SEN. PATRICK LEAHY: You send money. You don’t care which particular religious group or civic group it is. They’re doing humanitarian work. You send the money. It turns out that one of them is giving money to various Islamic causes that the United States is concerned about. They come to your house. Maybe somebody has called into one of these anonymous tipster lines, saying, “You know, this Amy Goodman. I’m somewhat worried about her, simply because she’s going -- and I think I’ve seen some Muslim-looking people coming to her house.” They come in there, and they say, “We want to talk to you.” They bring you downtown. You’re a legal alien, legal resident here. And you say, “Well, look, I’ve got my rights. I’d like to talk to a lawyer.” They say, “No, no. You don’t have any rights.” “Well, then I’m not going to talk to you.” “Well, then now we’re twice as concerned about you. We’re going to spirit you down to Guantanamo, and we’ll get back to in a few years.” And, I mean, that could actually happen under this. And these are not far-fetched ideas, as the professor knows. He’s seen similar things.

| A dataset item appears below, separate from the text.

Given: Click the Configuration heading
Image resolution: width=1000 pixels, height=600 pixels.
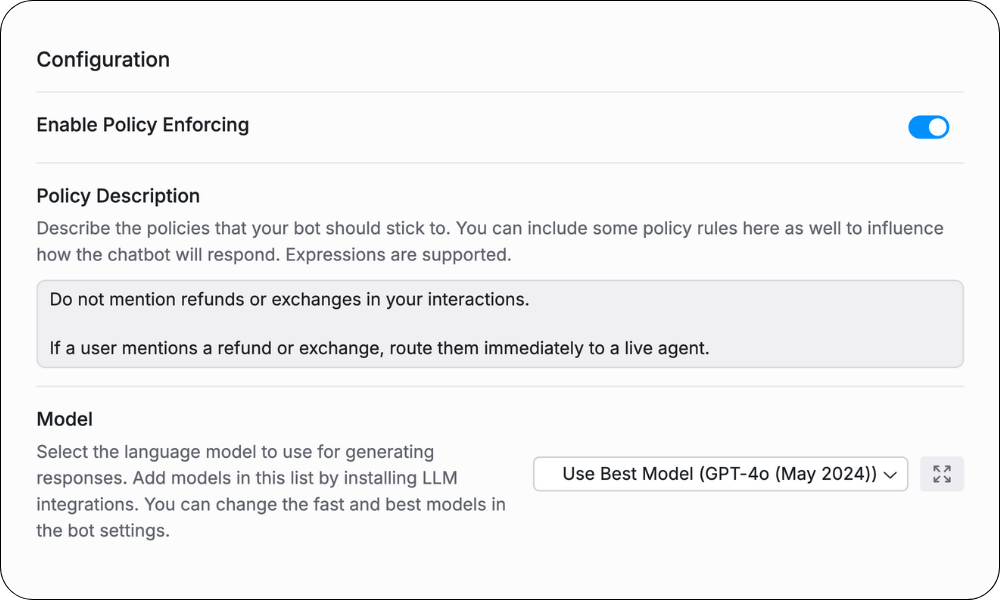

And with that, and I would love to continue this conversation, unfortunately I’ve got to go back to my day job, back to the judiciary. I think this is going to go down as one of those black marks in the Congress. You know, I wasn’t there at the time, but virtually everybody voted for the Tonkin Gulf resolution. When I came to the Senate, you couldn’t find anybody there who thought that was a good idea. They knew it was a terrible mistake. You had members of congress supported the internment of the Japanese Americans during World War II. Everybody knows that was a terrible mistake now. That day will come when everybody will look at this and say, “What were we thinking?”

AMY GOODMAN: Patrick Leahy, thanks very much for joining us. We only have about 30 seconds. Michael Ratner, president of Center for Constitutional Rights, your final comment on this.

MICHAEL RATNER: This was really, as the senator said, probably the worst piece of legislation I’ve seen in my 40-year career as a lawyer. The idea, and even the example Senator Leahy gave, of someone being picked up, you don’t need anything. The President can decide tomorrow that you, Amy, or me, or particularly a non-citizen, can be picked up, put in jail forever, essentially, and if you're a non-citizen in Guantanamo or anywhere else in the world, you never get a chance to go to court to test your detention. It’s an incredible thing, and any senator who voted for this, in my view, is essentially guilty, guilty, guilty of undermining basic fundamental rights and may well be guilty of war crimes, as well.